Complete the following:
(a) Answer these questions using the blog post below, putting each answer on its own line marked (i), (ii) or (iii):
(i) At what event is the author's commenting session?
(ii) In which work does al-Ghazali discuss taqlid?
(iii) What did the third referee say?
(b) List every person named in the blog post below.
(c) Decide whether each statement agrees with the blog post below. Answer yes or no for each, and quote the words from the post that settle it.
(i) The author learned of al-Ghazali's discussion by reading al-Ghazali directly.
(ii) The author believes the paper being commented on is wrong.
(iii) All three referees wrote careful, thoughtful comments.

Passage shown:
%%

First: I have to write some comments for a session at the Central APA. The paper I’m commenting on is by a much smarter guy, but I’m pretty sure he’s wrong. So this puts me in a weird position: I confidently predict I’ll make my objections and then he’ll respond in a smart and convincing way. So at some future moment I’ll believe that he’s right. But I don’t know the content of his reply, so I’m stuck with my current belief that he’s wrong. I’m reminded of al-Ghazali’s discussion of taqlid (more or less beliefs held out of uncritical emulation rather than reasonable enquiry) in Deliverance from Error: it seems that continued belief is incompatible with the recognition that your belief is of this sort. And yet reading this guy’s paper, I can’t but think that he’s not correct. Ah, the epistemology of everyday life. (Fine, I know about the al-Ghazali discussion only because Gideon Rosen talks about it. Damn, my Islamist cred is slipping away, isn’t it?)
Second: I got a great referee report in the mail today. Refs one and two wrote up careful, thoughtful comments. Referee number three said only: “Interesting. I don’t agree with all of it, but that’s philosophy for you.”
Indeed.
8 comments
October 28, 2008 at 11:59 am
Vance
So can you write, “This would be better if the author explicitly anticipated and addressed objections X, Y and Z, which will surely occur to more than one interlocutor?”

%%

Supplied data:
%%

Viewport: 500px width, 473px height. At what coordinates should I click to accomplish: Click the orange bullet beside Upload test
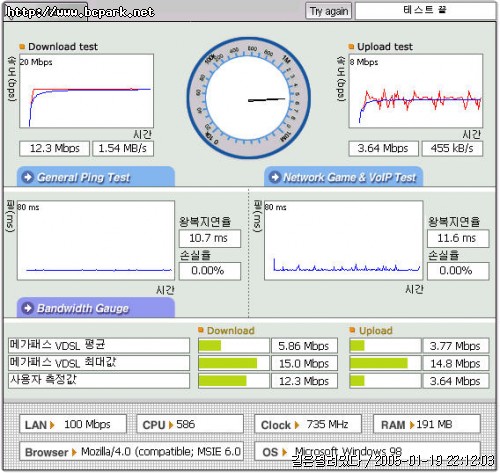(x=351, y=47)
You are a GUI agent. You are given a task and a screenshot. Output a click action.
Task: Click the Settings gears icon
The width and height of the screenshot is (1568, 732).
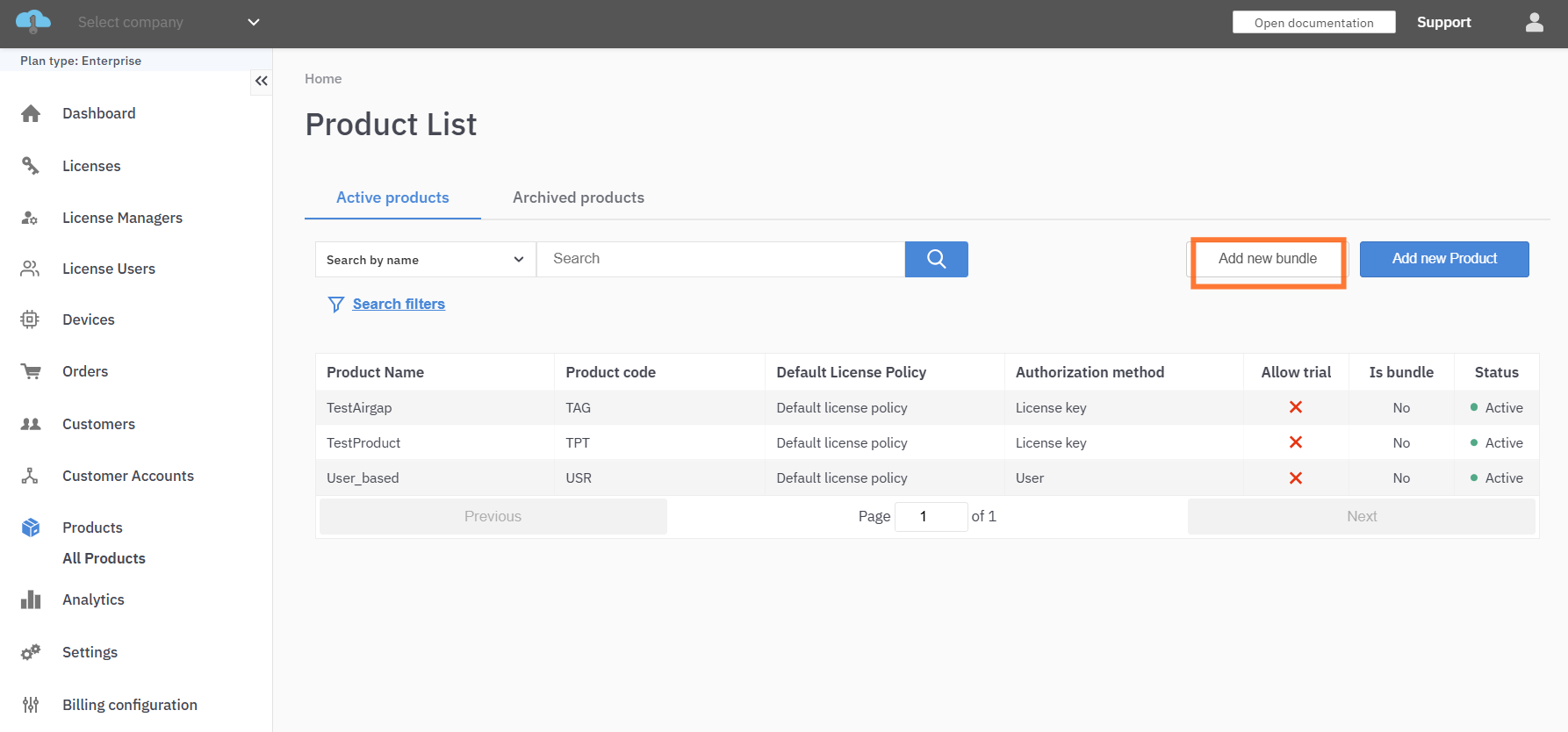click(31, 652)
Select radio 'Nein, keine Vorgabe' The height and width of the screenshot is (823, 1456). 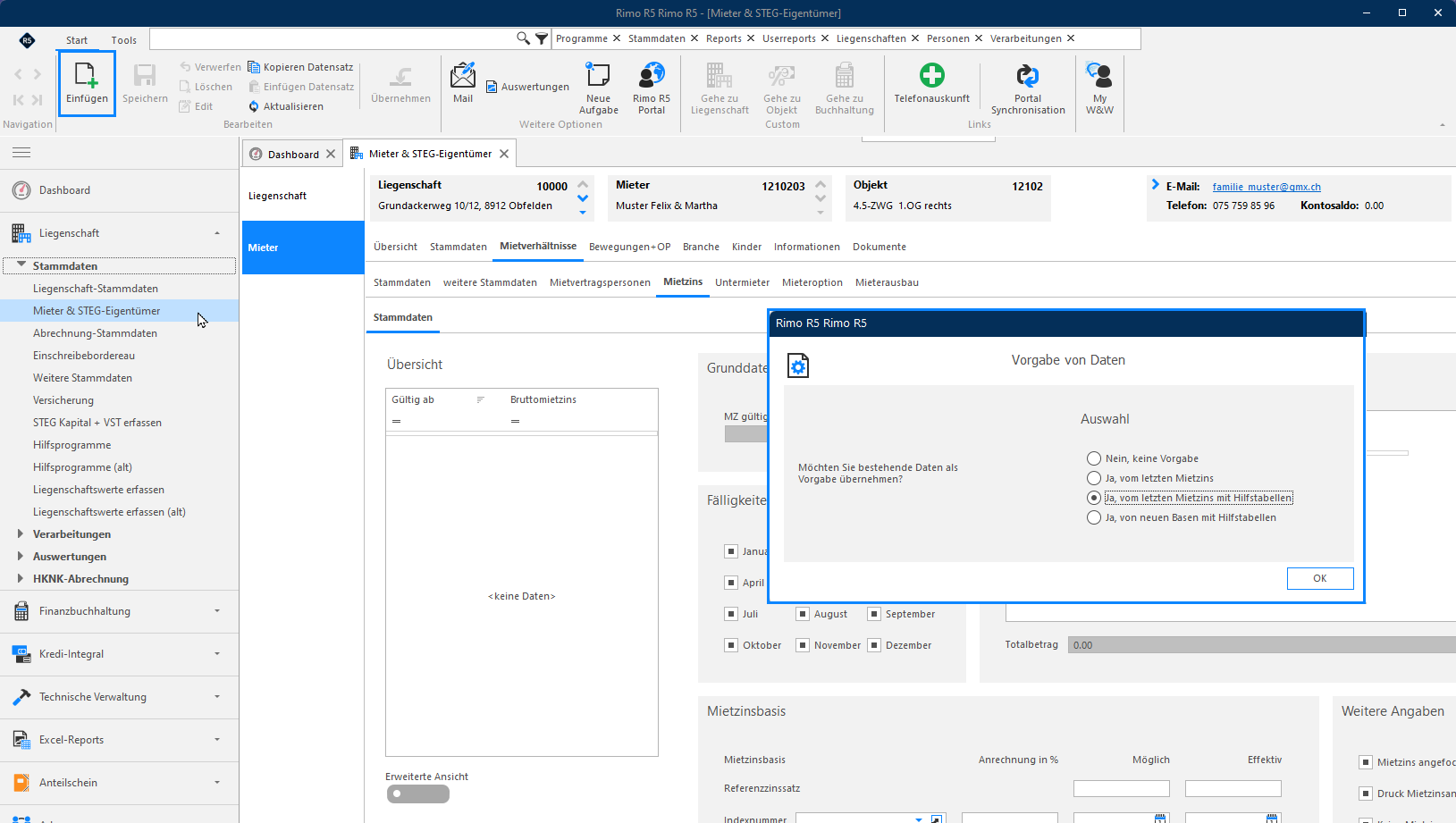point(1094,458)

%%

Full solutions:
(a)
(i) The Central APA
(ii) Deliverance from Error
(iii) “Interesting. I don’t agree with all of it, but that’s philosophy for you.”

(b) al-Ghazali, Gideon Rosen, Vance

(c)
(i) No: “I know about the al-Ghazali discussion only because Gideon Rosen talks about it.”
(ii) Yes: “I’m pretty sure he’s wrong.”
(iii) No: “Refs one and two wrote up careful, thoughtful comments.”